W SL będzie większa różnorodność niż w ligach, bo co roku będzie 5 nowych drużyn zamiast 3 (chyba że ktoś się zakwalifikuje 2 razy z rzędu) i z 20 drużyn będą losowane dwie grupy, więc na niektórych współzałożycieli będziemy trafiać częściej, a na innych rzadziej.
- Tytuł
- Awans do LM
- Awans do LE
- kwalifikacji LE
Po tej reformie? Żadnej rywalizacji oprócz tytułu, więc nie będzie wielkiego popytu na rozgrywki ligowe.
Ogólnie nie widzę sensu pozbycia się Ligi Mistrzów, można ją lekko zmodyfikować ale bez przesady.
Z Serie A to może wyjść różnie. Duża szansa, że Milan, Inter i Juve odjadą reszcie ligi za hajs z SL i będą co rok bić się o scudetto jak za starych dobrych czasów. Reszta obecnej włoskiej czołówki będzie walczyć o jedno z pięciu miejsc w SL lub o puchary pod egidą UEFA.

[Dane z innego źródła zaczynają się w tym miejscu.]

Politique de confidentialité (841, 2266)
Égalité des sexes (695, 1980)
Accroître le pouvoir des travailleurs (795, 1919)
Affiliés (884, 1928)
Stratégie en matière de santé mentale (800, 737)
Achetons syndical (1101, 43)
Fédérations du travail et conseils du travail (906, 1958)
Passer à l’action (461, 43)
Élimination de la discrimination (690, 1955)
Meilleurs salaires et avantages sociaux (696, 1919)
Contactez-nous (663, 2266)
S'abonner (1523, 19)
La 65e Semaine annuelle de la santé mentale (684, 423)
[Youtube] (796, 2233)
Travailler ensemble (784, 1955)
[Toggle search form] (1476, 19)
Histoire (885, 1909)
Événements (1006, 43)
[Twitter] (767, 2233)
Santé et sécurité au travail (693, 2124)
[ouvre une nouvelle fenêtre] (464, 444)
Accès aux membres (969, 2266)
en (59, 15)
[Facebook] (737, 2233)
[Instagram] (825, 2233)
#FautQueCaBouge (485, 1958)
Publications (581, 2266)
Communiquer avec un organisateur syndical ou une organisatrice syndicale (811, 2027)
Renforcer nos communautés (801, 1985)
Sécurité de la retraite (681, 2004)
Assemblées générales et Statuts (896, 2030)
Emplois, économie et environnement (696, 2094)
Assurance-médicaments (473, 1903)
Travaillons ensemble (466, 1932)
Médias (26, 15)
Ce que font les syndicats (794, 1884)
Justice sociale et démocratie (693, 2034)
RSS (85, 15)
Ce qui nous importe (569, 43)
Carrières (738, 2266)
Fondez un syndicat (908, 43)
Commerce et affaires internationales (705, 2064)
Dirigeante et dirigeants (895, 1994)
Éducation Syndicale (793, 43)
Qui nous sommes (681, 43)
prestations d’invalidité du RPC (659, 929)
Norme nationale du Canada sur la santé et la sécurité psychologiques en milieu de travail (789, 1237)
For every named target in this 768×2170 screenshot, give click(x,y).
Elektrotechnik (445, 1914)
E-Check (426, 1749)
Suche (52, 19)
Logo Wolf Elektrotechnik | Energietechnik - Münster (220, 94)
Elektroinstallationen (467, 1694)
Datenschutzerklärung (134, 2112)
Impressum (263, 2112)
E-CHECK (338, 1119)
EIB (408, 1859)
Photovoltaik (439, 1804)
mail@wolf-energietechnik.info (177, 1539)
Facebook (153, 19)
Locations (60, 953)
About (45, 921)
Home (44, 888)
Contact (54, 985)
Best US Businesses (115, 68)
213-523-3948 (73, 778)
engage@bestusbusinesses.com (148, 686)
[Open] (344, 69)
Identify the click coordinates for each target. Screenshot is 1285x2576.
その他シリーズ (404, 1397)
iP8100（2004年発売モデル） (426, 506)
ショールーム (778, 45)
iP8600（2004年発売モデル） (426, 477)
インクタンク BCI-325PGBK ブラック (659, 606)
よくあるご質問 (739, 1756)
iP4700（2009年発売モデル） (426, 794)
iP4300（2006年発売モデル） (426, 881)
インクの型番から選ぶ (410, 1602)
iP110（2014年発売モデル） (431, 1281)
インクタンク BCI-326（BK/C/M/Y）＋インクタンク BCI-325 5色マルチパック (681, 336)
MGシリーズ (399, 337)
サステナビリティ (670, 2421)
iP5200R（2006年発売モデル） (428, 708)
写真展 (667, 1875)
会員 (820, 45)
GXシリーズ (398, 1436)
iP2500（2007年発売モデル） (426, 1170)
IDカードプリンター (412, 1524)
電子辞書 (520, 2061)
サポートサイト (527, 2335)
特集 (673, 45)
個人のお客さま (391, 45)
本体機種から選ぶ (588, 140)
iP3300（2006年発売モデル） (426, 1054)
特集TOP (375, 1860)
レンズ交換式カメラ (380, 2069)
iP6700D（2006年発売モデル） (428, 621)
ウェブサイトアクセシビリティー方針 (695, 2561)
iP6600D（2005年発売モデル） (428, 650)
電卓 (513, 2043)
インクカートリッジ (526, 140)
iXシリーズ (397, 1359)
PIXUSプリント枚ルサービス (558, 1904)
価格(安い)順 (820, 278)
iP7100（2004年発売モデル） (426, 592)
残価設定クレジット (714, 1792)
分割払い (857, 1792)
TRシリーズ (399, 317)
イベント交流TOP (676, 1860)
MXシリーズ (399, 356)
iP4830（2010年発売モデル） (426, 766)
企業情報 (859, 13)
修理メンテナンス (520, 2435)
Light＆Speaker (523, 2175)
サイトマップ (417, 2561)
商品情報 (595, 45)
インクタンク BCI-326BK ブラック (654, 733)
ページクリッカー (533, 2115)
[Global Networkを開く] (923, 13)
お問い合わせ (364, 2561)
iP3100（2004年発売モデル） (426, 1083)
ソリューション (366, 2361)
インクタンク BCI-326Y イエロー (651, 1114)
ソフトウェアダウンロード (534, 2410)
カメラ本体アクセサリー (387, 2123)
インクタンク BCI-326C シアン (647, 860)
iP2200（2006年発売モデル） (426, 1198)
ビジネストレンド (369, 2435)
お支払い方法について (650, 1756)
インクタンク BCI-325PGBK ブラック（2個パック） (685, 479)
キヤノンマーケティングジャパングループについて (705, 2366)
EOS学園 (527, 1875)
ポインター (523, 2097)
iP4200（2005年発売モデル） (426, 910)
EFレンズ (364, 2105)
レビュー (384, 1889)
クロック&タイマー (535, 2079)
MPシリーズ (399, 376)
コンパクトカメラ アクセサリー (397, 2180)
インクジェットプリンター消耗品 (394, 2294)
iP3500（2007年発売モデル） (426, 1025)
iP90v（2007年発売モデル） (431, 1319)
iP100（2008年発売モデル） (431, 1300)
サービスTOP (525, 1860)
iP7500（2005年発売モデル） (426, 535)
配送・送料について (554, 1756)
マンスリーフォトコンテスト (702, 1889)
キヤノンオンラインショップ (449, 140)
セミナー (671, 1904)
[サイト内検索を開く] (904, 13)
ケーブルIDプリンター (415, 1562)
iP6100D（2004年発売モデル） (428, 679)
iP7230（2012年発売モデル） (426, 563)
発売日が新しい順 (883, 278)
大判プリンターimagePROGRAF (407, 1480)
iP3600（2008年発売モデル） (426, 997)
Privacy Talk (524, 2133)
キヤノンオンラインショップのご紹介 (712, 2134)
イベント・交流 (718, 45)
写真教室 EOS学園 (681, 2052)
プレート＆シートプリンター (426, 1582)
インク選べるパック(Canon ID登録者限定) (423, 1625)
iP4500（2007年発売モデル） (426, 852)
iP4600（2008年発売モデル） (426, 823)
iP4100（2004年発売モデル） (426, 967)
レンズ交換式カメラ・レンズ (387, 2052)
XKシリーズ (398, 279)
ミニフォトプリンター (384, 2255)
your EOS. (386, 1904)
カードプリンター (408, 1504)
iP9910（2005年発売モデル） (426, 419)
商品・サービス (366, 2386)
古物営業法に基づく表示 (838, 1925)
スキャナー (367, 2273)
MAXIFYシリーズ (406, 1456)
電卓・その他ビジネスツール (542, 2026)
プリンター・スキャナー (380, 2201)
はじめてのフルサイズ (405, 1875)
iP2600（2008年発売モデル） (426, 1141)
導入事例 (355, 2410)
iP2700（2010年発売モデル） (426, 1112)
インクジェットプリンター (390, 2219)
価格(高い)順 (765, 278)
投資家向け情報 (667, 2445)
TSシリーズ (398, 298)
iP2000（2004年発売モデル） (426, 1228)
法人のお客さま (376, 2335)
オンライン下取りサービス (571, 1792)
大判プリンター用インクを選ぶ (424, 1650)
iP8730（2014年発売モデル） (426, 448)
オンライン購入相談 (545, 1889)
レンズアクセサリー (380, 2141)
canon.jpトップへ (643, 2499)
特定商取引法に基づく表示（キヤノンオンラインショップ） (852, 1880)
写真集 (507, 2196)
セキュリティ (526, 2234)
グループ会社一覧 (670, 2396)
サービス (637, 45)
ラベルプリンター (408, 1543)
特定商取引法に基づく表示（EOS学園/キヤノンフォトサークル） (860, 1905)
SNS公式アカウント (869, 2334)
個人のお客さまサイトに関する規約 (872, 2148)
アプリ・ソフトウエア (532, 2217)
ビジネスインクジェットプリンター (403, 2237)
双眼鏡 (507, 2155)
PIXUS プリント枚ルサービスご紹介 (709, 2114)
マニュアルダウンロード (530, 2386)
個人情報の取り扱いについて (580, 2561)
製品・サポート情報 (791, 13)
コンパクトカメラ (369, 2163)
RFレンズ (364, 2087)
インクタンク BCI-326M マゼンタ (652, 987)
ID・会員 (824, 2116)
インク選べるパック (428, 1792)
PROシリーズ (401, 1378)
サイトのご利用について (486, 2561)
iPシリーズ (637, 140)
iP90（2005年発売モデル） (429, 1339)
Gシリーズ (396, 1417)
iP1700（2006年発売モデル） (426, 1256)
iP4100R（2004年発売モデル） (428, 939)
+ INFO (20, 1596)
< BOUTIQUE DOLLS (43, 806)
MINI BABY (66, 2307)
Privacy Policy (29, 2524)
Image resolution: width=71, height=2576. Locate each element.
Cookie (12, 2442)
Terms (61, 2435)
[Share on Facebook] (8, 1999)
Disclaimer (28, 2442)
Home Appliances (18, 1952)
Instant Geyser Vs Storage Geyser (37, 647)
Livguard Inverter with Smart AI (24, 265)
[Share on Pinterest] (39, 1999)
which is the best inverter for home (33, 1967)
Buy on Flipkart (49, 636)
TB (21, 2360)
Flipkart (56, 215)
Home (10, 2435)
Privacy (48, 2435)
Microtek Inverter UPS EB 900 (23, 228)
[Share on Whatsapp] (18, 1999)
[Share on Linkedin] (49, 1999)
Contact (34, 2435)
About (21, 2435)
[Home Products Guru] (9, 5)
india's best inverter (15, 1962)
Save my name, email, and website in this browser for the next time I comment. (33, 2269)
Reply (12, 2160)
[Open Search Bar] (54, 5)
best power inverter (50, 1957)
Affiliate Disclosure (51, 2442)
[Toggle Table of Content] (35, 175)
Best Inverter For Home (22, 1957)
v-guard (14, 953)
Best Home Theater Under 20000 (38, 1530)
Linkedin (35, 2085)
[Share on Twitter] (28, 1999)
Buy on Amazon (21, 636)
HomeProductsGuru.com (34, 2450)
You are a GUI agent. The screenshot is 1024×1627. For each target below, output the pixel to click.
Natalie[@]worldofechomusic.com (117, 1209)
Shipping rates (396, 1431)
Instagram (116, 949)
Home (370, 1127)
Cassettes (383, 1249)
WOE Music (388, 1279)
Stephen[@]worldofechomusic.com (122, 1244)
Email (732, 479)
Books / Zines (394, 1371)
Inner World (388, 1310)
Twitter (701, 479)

Ślepi jesteście chyba komu kibicujemy.
Założyciele Superleague zarobią więcej, wymusi to na UEFIE presję zmian na lepsze i lepszego podziału kasy z LM, małe i średnie kluby będą dostawały się dalej w LM i też zarobią więcej, nawet zakładając że wpływy z LM się zmniejszą. Poza tym powstanie konkurencja dla UEFA i kibice będą mieli większy wybór, co chcą oglądać
sentyment. Jak dla mnie mogło zostać jak było, ale jak mają być zmiany to niech będą, zobaczymy jak to wyjdzie
A nie no teraz takie pytanko czyli że to będą jakby takie inne rozgrywki europejskie ale grę w swoim kraju będzie można normalnie kontynuować? bo nie jestem pewien czy dobrze rozumiem
skad info? pytam bo jestem ciekawy i mam nadzieje ze to prawda.